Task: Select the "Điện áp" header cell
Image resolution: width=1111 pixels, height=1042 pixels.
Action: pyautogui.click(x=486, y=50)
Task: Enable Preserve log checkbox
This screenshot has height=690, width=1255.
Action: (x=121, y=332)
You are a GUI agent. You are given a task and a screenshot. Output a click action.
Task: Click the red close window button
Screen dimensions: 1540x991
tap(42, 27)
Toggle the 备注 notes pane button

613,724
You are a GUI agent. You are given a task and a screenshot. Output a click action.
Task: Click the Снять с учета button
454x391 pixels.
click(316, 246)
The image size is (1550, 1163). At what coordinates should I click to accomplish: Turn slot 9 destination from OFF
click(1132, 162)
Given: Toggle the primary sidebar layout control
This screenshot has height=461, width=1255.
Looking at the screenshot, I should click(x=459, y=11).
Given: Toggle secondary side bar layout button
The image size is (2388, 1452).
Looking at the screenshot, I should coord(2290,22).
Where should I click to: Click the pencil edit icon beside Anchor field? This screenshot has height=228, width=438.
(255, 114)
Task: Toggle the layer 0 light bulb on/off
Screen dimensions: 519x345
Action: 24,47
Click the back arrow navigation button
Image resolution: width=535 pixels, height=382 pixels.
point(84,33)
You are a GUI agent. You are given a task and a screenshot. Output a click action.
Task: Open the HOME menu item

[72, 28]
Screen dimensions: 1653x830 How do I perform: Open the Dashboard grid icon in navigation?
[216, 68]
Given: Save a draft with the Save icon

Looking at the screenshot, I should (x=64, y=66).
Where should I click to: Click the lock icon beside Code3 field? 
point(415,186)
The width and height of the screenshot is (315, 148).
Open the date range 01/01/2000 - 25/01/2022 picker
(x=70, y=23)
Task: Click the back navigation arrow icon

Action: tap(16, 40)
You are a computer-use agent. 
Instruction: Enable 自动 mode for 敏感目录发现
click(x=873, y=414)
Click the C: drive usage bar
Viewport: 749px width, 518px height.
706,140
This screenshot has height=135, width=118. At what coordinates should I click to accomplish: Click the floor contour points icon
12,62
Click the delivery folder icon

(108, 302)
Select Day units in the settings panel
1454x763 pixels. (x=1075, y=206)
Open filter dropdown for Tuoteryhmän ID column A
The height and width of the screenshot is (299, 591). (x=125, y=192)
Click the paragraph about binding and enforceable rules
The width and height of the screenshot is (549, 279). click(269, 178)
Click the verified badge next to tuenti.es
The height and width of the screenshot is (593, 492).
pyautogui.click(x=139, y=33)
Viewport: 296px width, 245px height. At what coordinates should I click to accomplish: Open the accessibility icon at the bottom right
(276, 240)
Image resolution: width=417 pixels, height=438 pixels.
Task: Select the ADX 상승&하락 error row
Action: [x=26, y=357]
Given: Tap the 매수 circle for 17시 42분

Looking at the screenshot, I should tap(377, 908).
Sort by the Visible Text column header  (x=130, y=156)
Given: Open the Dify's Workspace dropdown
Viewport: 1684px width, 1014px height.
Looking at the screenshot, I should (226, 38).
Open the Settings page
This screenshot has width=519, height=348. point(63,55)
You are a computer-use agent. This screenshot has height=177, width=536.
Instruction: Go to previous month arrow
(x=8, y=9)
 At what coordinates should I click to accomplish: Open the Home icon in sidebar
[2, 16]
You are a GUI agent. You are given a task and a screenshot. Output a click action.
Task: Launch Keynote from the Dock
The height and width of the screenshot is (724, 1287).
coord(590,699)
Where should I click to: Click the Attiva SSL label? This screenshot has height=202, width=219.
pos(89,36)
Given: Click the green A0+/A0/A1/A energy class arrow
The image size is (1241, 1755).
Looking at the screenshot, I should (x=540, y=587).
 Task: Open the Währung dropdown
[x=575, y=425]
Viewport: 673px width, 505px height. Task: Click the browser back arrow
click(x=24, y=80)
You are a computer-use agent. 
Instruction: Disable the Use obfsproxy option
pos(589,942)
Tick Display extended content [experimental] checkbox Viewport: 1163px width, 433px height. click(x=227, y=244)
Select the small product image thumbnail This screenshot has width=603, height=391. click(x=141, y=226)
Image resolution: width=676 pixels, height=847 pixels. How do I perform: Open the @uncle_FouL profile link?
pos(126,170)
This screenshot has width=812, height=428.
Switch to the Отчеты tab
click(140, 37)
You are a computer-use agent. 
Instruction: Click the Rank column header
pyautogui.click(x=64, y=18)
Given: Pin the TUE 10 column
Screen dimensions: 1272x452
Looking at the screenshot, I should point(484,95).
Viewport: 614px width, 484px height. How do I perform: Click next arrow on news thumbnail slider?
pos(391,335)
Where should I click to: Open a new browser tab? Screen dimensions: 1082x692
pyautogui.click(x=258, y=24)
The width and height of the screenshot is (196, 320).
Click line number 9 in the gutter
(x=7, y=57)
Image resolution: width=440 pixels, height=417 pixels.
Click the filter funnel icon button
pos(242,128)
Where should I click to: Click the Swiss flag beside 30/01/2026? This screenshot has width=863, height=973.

☆ ☆ ☆ ☆

## WRITTEN INSTRUCTION
Rewrite all of the data above, putting "screen assistant" wherever "GUI agent" appears and leaving everything else unchanged.

## FINAL RESULT
Task: Select the "Điện áp" header cell
Image resolution: width=1111 pixels, height=1042 pixels.
Action: pyautogui.click(x=486, y=50)
Task: Enable Preserve log checkbox
This screenshot has height=690, width=1255.
Action: (x=121, y=332)
You are a screen assistant. You are given a task and a screenshot. Output a click action.
Task: Click the red close window button
Screen dimensions: 1540x991
tap(42, 27)
Toggle the 备注 notes pane button

613,724
You are a screen assistant. You are given a task and a screenshot. Output a click action.
Task: Click the Снять с учета button
454x391 pixels.
click(316, 246)
The image size is (1550, 1163). At what coordinates should I click to accomplish: Turn slot 9 destination from OFF
click(1132, 162)
Given: Toggle the primary sidebar layout control
This screenshot has height=461, width=1255.
Looking at the screenshot, I should click(x=459, y=11).
Given: Toggle secondary side bar layout button
The image size is (2388, 1452).
Looking at the screenshot, I should coord(2290,22).
Where should I click to: Click the pencil edit icon beside Anchor field? This screenshot has height=228, width=438.
(255, 114)
Task: Toggle the layer 0 light bulb on/off
Screen dimensions: 519x345
Action: 24,47
Click the back arrow navigation button
Image resolution: width=535 pixels, height=382 pixels.
point(84,33)
You are a screen assistant. You are given a task and a screenshot. Output a click action.
Task: Open the HOME menu item

[72, 28]
Screen dimensions: 1653x830 How do I perform: Open the Dashboard grid icon in navigation?
[216, 68]
Given: Save a draft with the Save icon

Looking at the screenshot, I should (x=64, y=66).
Where should I click to: Click the lock icon beside Code3 field? 
point(415,186)
The width and height of the screenshot is (315, 148).
Open the date range 01/01/2000 - 25/01/2022 picker
(x=70, y=23)
Task: Click the back navigation arrow icon

Action: tap(16, 40)
You are a computer-use agent. 
Instruction: Enable 自动 mode for 敏感目录发现
click(x=873, y=414)
Click the C: drive usage bar
Viewport: 749px width, 518px height.
706,140
This screenshot has height=135, width=118. At what coordinates should I click to accomplish: Click the floor contour points icon
12,62
Click the delivery folder icon

(108, 302)
Select Day units in the settings panel
1454x763 pixels. (x=1075, y=206)
Open filter dropdown for Tuoteryhmän ID column A
The height and width of the screenshot is (299, 591). (x=125, y=192)
Click the paragraph about binding and enforceable rules
The width and height of the screenshot is (549, 279). click(269, 178)
Click the verified badge next to tuenti.es
The height and width of the screenshot is (593, 492).
pyautogui.click(x=139, y=33)
Viewport: 296px width, 245px height. At what coordinates should I click to accomplish: Open the accessibility icon at the bottom right
(276, 240)
Image resolution: width=417 pixels, height=438 pixels.
Task: Select the ADX 상승&하락 error row
Action: [x=26, y=357]
Given: Tap the 매수 circle for 17시 42분

Looking at the screenshot, I should tap(377, 908).
Sort by the Visible Text column header  (x=130, y=156)
Given: Open the Dify's Workspace dropdown
Viewport: 1684px width, 1014px height.
Looking at the screenshot, I should (226, 38).
Open the Settings page
This screenshot has width=519, height=348. point(63,55)
You are a computer-use agent. This screenshot has height=177, width=536.
Instruction: Go to previous month arrow
(x=8, y=9)
 At what coordinates should I click to accomplish: Open the Home icon in sidebar
[2, 16]
You are a screen assistant. You are given a task and a screenshot. Output a click action.
Task: Launch Keynote from the Dock
The height and width of the screenshot is (724, 1287).
coord(590,699)
Where should I click to: Click the Attiva SSL label? This screenshot has height=202, width=219.
pos(89,36)
Given: Click the green A0+/A0/A1/A energy class arrow
The image size is (1241, 1755).
Looking at the screenshot, I should (x=540, y=587).
 Task: Open the Währung dropdown
[x=575, y=425]
Viewport: 673px width, 505px height. Task: Click the browser back arrow
click(x=24, y=80)
You are a computer-use agent. 
Instruction: Disable the Use obfsproxy option
pos(589,942)
Tick Display extended content [experimental] checkbox Viewport: 1163px width, 433px height. click(x=227, y=244)
Select the small product image thumbnail This screenshot has width=603, height=391. click(x=141, y=226)
Image resolution: width=676 pixels, height=847 pixels. How do I perform: Open the @uncle_FouL profile link?
pos(126,170)
This screenshot has width=812, height=428.
Switch to the Отчеты tab
click(140, 37)
You are a computer-use agent. 
Instruction: Click the Rank column header
pyautogui.click(x=64, y=18)
Given: Pin the TUE 10 column
Screen dimensions: 1272x452
Looking at the screenshot, I should point(484,95).
Viewport: 614px width, 484px height. How do I perform: Click next arrow on news thumbnail slider?
pos(391,335)
Where should I click to: Open a new browser tab? Screen dimensions: 1082x692
pyautogui.click(x=258, y=24)
The width and height of the screenshot is (196, 320).
Click line number 9 in the gutter
(x=7, y=57)
Image resolution: width=440 pixels, height=417 pixels.
Click the filter funnel icon button
pos(242,128)
Where should I click to: Click the Swiss flag beside 30/01/2026? This screenshot has width=863, height=973.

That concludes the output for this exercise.